On Sun, Mar 06, 2022 at 12:30:55PM -0800, Linus Torvalds wrote:
So I would expect that
(a) READ/WRITE actually fills the whole buffer
(b) READ/WRITE are the only ones where we care about performance at a bounce-buffer level
so it boils down to "do we still do this horrible memcpy even for regular IO commands"? Because that would, in my opinion, just be stupid.
For one thing this is not just for block I/O, but for all DMA. Second, "normal" I/O might always fail, including after partial transfers. SCSI even considers that normal. Network devices consider it normal to not fill the entiret receive buffers, etc.
In short: anything that operates directly on user memory is a trivial reproducer here. The CVE uses SG_IO, but staying in block land direct I/O will work just the same because swiotlb will copy back the uninitialized data to user memory after an I/O failure.

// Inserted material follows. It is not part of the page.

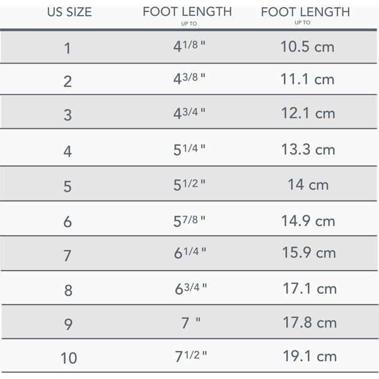Select US size 2 cell
This screenshot has height=379, width=379.
[x=68, y=81]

What we've been thinking of is a version of the dma map calls where the unmap gets passed how much data actually was transferred and only copies that out. But that seems like the only sane interface.
Now IFF we known that the buffer is never looked at on I/O failure or short I/O we could do away with all this. But without adding new interfaces where the caller guarantees that we can't know that. For userspace memory it is guaranteed to be not true. For kernel memory is most likely is true, but there's some amazingly awful pieces of code that probably still get it wrong.